Bold = highest in column. = benchmark not run for that model (vision models skip text-only suites; specialist coders skip MT; etc.).

Things we found

  • Llama-3.1-70B is the most consistent generalist: top of factual, arithmetic, persona-consistency, second on translation. Slowest tok/s in the cohort, naturally (4-way TP overhead).
  • Phi-3.5-mini is the throughput king: 716 tok/s on a single H100 from a 3.8B-param model, but its reasoning-mini score (20%) is a scoring-strategy mismatch — Phi answers in prose ("The answer is fifteen") and the spec uses exact_match against "15". This is real data, not a Phi failure: the right fix is a numeric_match scorer.
  • Coder specialists pay a generality tax: Qwen2.5-Coder-7B is 100% on both HumanEval and MBPP but only 0.76 on persona-consistency vs 0.92 for the general Qwen2.5-7B.
  • Gemma's persona-consistency run failed (ok_rate=0) because Gemma's chat template rejects the system role; the plugin currently sends the persona prompt as a system message. Known limitation — to be fixed by detecting Gemma family and merging system into the first user turn.
  • Real multimodal works: Qwen2-VL-7B scored 80% on synthetic OCR and 60% on chart-QA from images generated programmatically in the plugin — the vision.understanding plugin's request/response shape was validated end-to-end against a real vision model.

Reproduce it yourself

  1. Get an 8×H100 (or smaller cluster — most of the cohort runs on 1 GPU).
  2. Install bench + the LLM plugin:
git clone https://github.com/yobitelcomm/bench
cd bench
uv sync --all-packages --dev --prerelease=allow
  1. Start a model via vLLM (any of the 9 above; non-gated examples: Qwen2.5-7B-Instruct, Phi-3.5-mini-instruct, DeepSeek-Coder-V2-Lite-Instruct):
vllm serve Qwen/Qwen2.5-7B-Instruct --port 8000 --gpu-memory-utilization 0.85
  1. Run the full mini-suite:
uv run python -c "from inferencebench.envelope import generate_dev_keypair; generate_dev_keypair('cosign.key')"

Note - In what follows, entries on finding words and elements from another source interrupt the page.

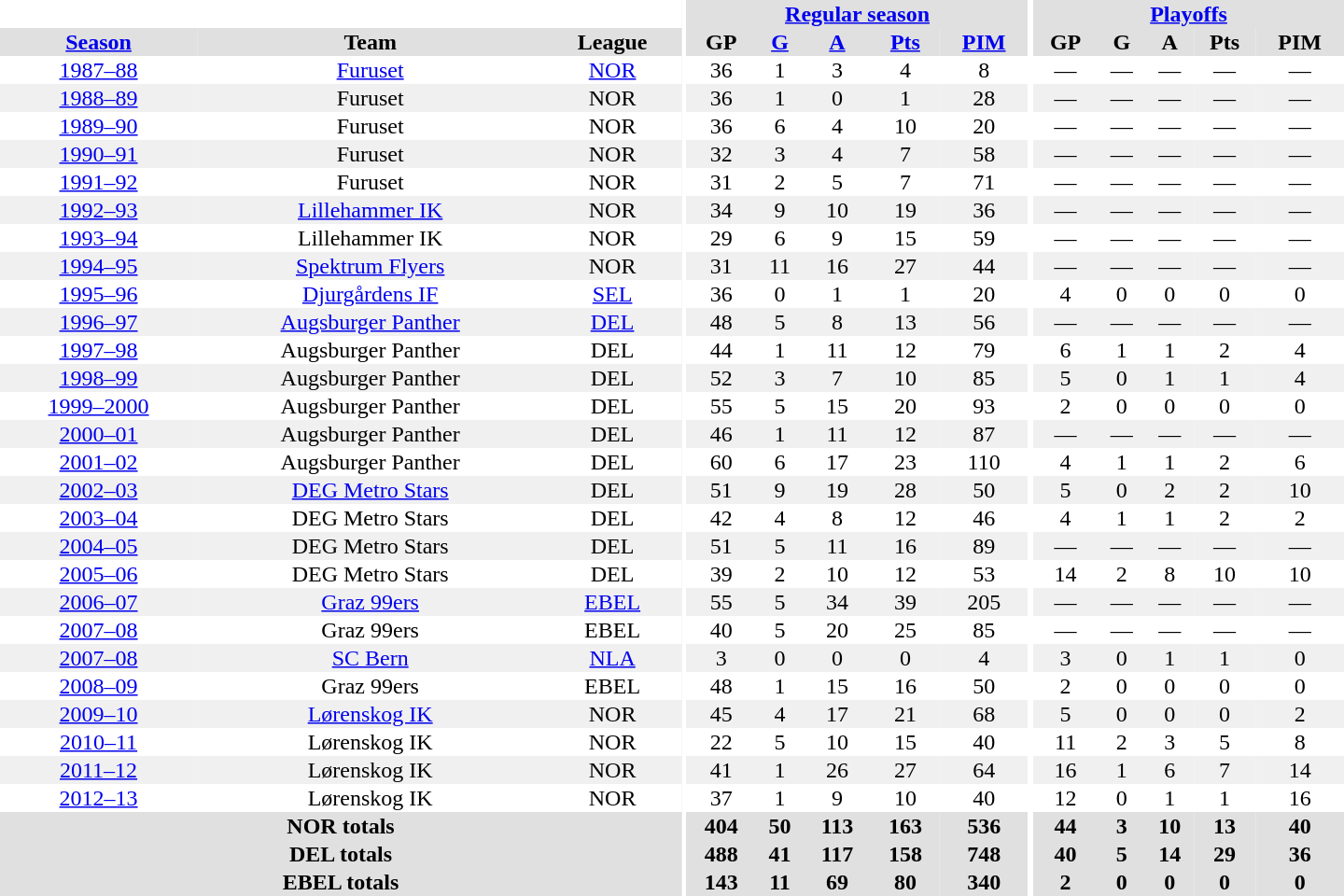
68 [984, 714]
113 [837, 826]
53 [984, 574]
42 [721, 518]
2005–06 [99, 574]
488 [721, 854]
1999–2000 [99, 406]
1990–91 [99, 154]
1991–92 [99, 182]
1992–93 [99, 210]
2000–01 [99, 434]
404 [721, 826]
93 [984, 406]
1997–98 [99, 350]
23 [905, 462]
205 [984, 602]
163 [905, 826]
NLA [612, 658]
2003–04 [99, 518]
22 [721, 742]
59 [984, 238]
Spektrum Flyers [370, 266]
SC Bern [370, 658]
2001–02 [99, 462]
64 [984, 770]
536 [984, 826]
2006–07 [99, 602]
1988–89 [99, 98]
1989–90 [99, 126]
2011–12 [99, 770]
League [612, 42]
1994–95 [99, 266]
71 [984, 182]
69 [837, 882]
EBEL totals [341, 882]
60 [721, 462]
Season [99, 42]
143 [721, 882]
25 [905, 630]
26 [837, 770]
117 [837, 854]
1987–88 [99, 70]
DEL totals [341, 854]
SEL [612, 294]
2004–05 [99, 546]
80 [905, 882]
1993–94 [99, 238]
Regular season [858, 14]
79 [984, 350]
340 [984, 882]
1998–99 [99, 378]
Playoffs [1189, 14]
32 [721, 154]
45 [721, 714]
89 [984, 546]
87 [984, 434]
1995–96 [99, 294]
Djurgårdens IF [370, 294]
NOR totals [341, 826]
2002–03 [99, 490]
2009–10 [99, 714]
2012–13 [99, 798]
748 [984, 854]
158 [905, 854]
2010–11 [99, 742]
56 [984, 322]
58 [984, 154]
110 [984, 462]
1996–97 [99, 322]
37 [721, 798]
Team [370, 42]
21 [905, 714]
52 [721, 378]
2008–09 [99, 686]
Locate the cell with the specified text and output its (x, y) center coordinate. 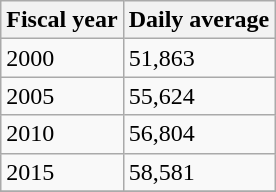
58,581 (199, 172)
51,863 (199, 58)
2005 (62, 96)
55,624 (199, 96)
2015 (62, 172)
Fiscal year (62, 20)
56,804 (199, 134)
2010 (62, 134)
2000 (62, 58)
Daily average (199, 20)
Extract the (x, y) coordinate from the center of the cell holding the provided text.  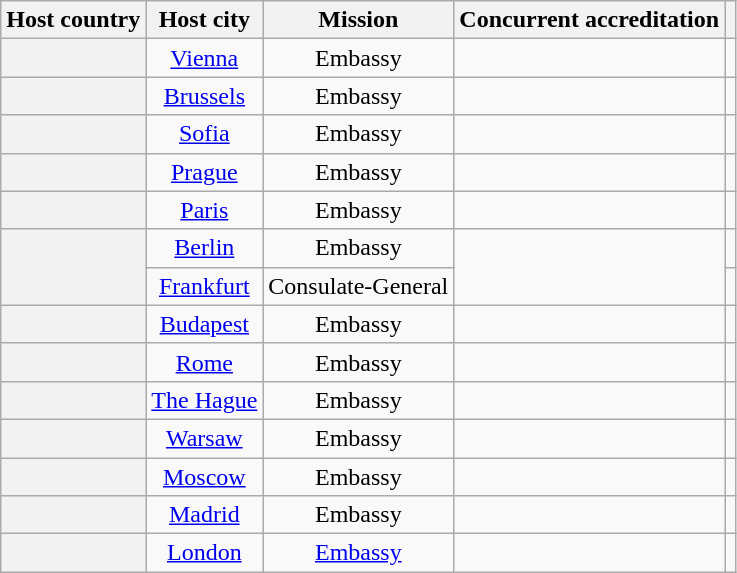
London (204, 553)
Brussels (204, 96)
Concurrent accreditation (590, 20)
Madrid (204, 515)
Sofia (204, 134)
Prague (204, 172)
Vienna (204, 58)
Budapest (204, 324)
Berlin (204, 248)
Rome (204, 362)
Consulate-General (358, 286)
Host country (74, 20)
Moscow (204, 477)
Warsaw (204, 438)
Paris (204, 210)
Host city (204, 20)
The Hague (204, 400)
Frankfurt (204, 286)
Mission (358, 20)
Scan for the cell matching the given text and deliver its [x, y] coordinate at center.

for SPEC in llm.inference.chatbot-short llm.quality.factual-mini \
            llm.quality.arithmetic-mini llm.quality.persona-consistency-mini \
            llm.mt.flores-200-mini-en-fr code.generation.humaneval-mini; do
  bench run "$SPEC" \
    --model Qwen/Qwen2.5-7B-Instruct --engine vllm \
    --base-url http://localhost:8000/v1 \
    --signing-mode dev --dev-key cosign.key \
    --output ./envelopes
done
  1. Render the leaderboard:
bench leaderboard --build --envelopes ./envelopes --out ./site
bench audit ./envelopes
bench summary ./envelopes
  1. (Optional) Repeat with another model + bench compare to overlay:
bench compare ./envelopes/a-*.json ./envelopes/b-*.json --report pareto

What this doesn't yet cover

  • True audio benchmarks against a real Whisper server — the voice.transcription plugin's wire format is validated against a stub HTTP server but the marathon didn't include a faster-whisper-server run.
  • Llama-3.2-Vision is gated on a separate access list distinct from the Llama-3.1 family; we substituted Qwen2-VL-7B for the multimodal slot.
  • Reasoning-mini's exact-match scorer punishes verbose models. Use judge_llm scoring or wait for the planned numeric_match strategy.
  • Cost numbers reflect registered list prices, not measured spot rates. For self-hosted models cost is synthesized from the cheapest provider in the bundled pricing registry.